While Macrium Reflect Free is certainly infinitely more flexible and reliable than anything built into Windows 10, you will notice the OP stated:
So, while Macrium Reflect Free is a much better choice due to it's flexibility above and beyond what Windows backup and restore will do, and is much more reliable, based upon the numerous posts regarding the failures of built-in Windows backup and restore - the OP really wants to stick with the applications that MS supplies even though there is a much greater chance that doing so will leave him up the proverbial creek without a proverbial paddle to restore his computer with should something catastrophic happen.
Thousands if not hundreds of thousands of people are using Macrium Reflect for backup imaging and restoring.
But how does that make it any more safer? I feel much safer knowing that only Microsoft has access to my files than an app company.

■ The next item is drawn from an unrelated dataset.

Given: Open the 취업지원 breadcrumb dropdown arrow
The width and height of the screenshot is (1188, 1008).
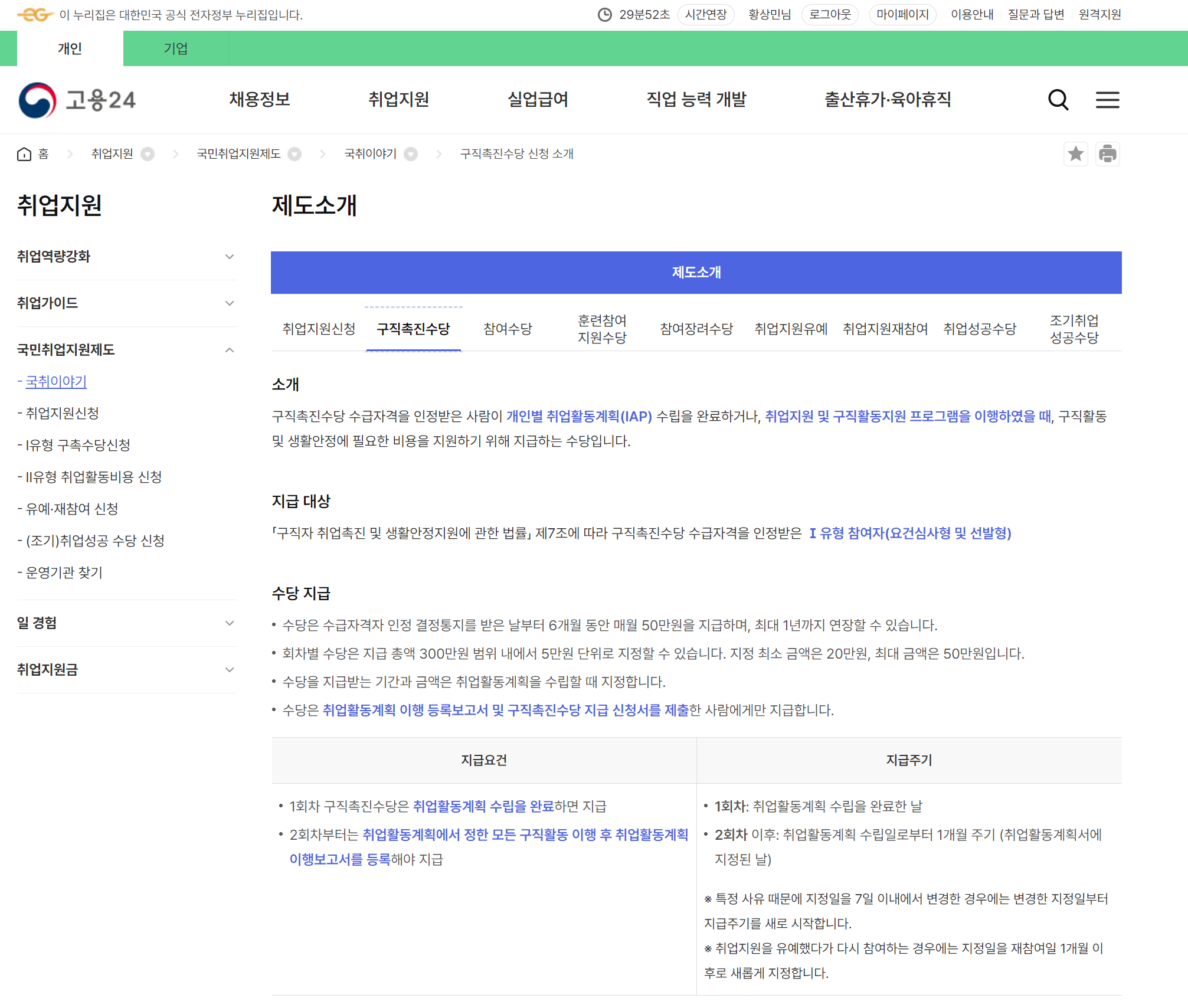Looking at the screenshot, I should tap(148, 154).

Does anyone else feel the same way?
Backup and Restore's 'make a System Image' is very basic. Like all free MS apps supplied with a Windows install (think Wordpad, Paint) it does a no-frills job, but other apps offer far more features (think MS Word, PhotoShop).
Windows own System Image backup has very few user options, for instance it does use a compression algorithm but it is not user-selectable - it compresses if saving an image to DVD, doesn't if to an HDD. There are no options to resize a system image on restore to fit a different partition size. The only boot media it can create is on an optical drive (CD or DVD), not a lot of use on recent systems with no DVD drive and only USB ports. When a system image is created on external media (HDD or DVD) it may not be recognised and offered as a valid image to be restored - it seems critically important to boot from a CD made by the same revision of software that made the system image.
Having said all that, I have used it regularly and successfully since Windows 7. Only once did I have a problem - and that was resolved by trying each of my (extensive collection of) boot CDs in turn until I found the one that could see the image to restore.
Macrium Reflect (by all accounts on these boards and elswhere) is reliable and feature-rich (think LibreOffice Write vs, Wordpad). I haven't (yet) needed to try it, but it would seem the obvious first choice if I did.
Thanks, but you're referring to the "System Image" backup option in Windows 10 Pro, but what about the other option called "File History"?
What's your opinion of "File History"?